** START Stored data **
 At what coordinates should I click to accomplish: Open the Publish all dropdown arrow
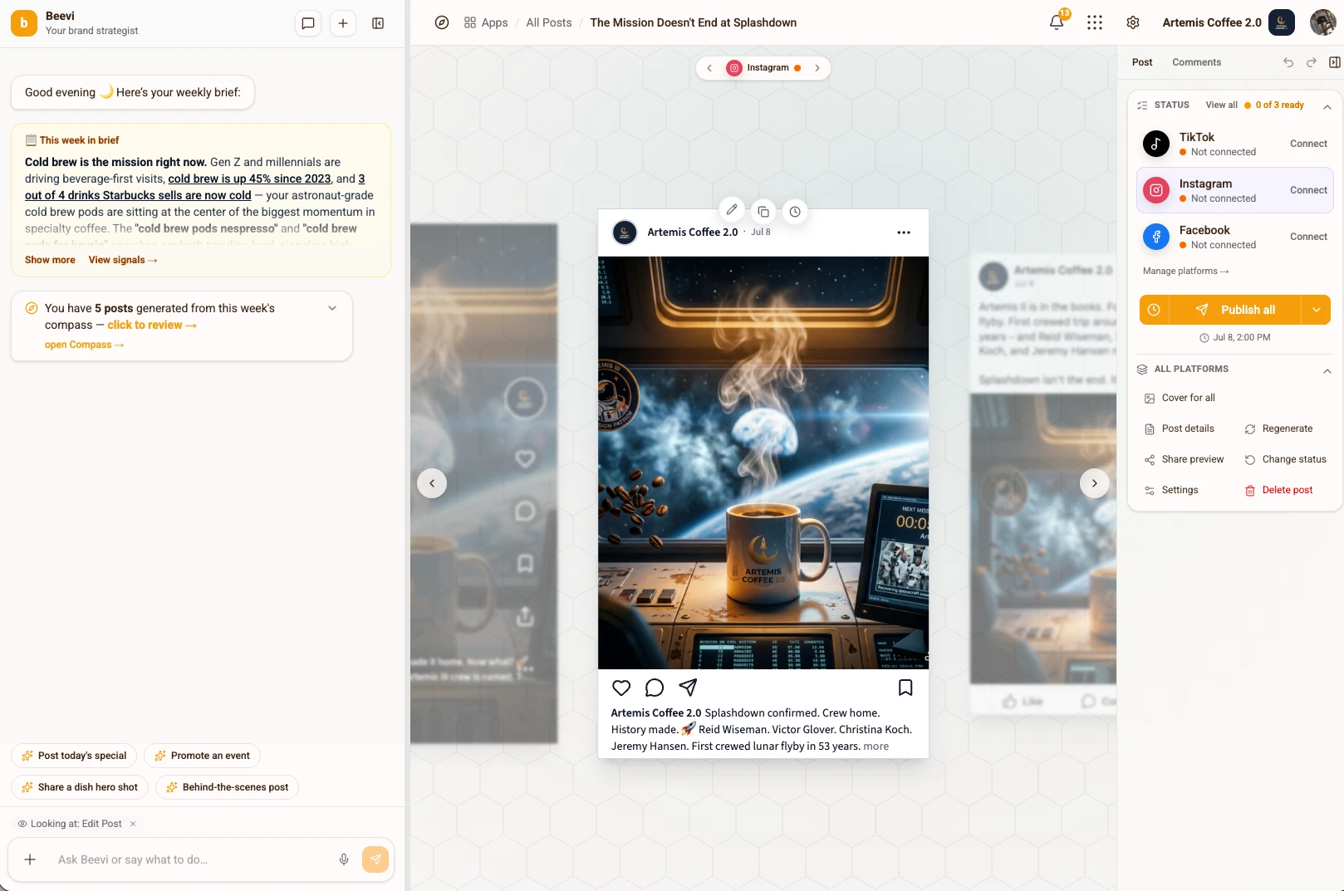1317,310
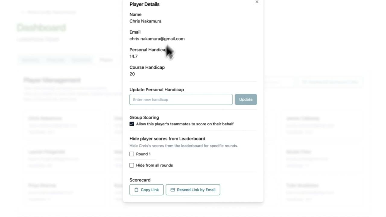Click the Update handicap button
The width and height of the screenshot is (386, 217).
pos(246,99)
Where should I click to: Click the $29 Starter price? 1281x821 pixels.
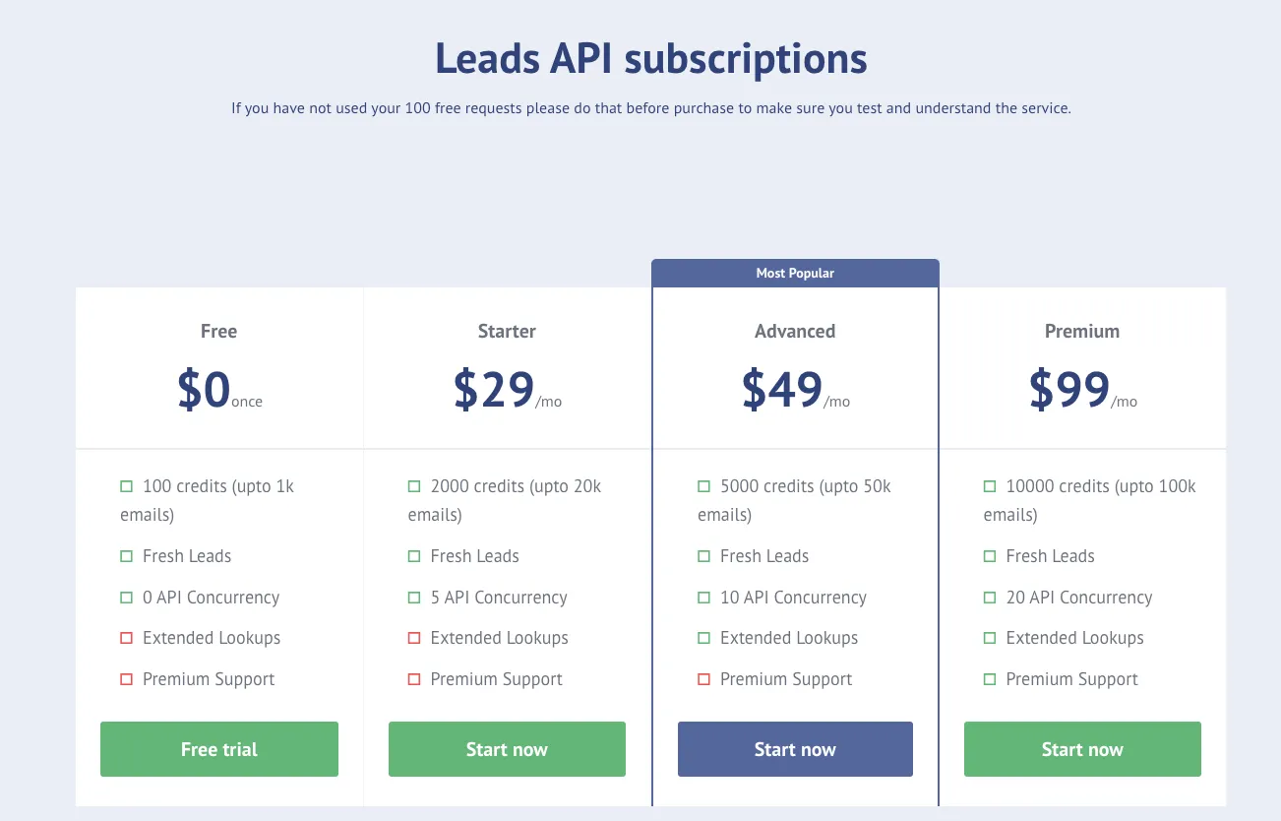click(495, 390)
** END Stored data **
Directions: Repeat every line of the records above word for word, leaving out the pictures.

Solution for this problem:
 At what coordinates should I click to accomplish: Open the Publish all dropdown arrow
1317,310
Click the Update handicap button
The width and height of the screenshot is (386, 217).
pos(246,99)
Where should I click to: Click the $29 Starter price? 1281x821 pixels.
click(495, 390)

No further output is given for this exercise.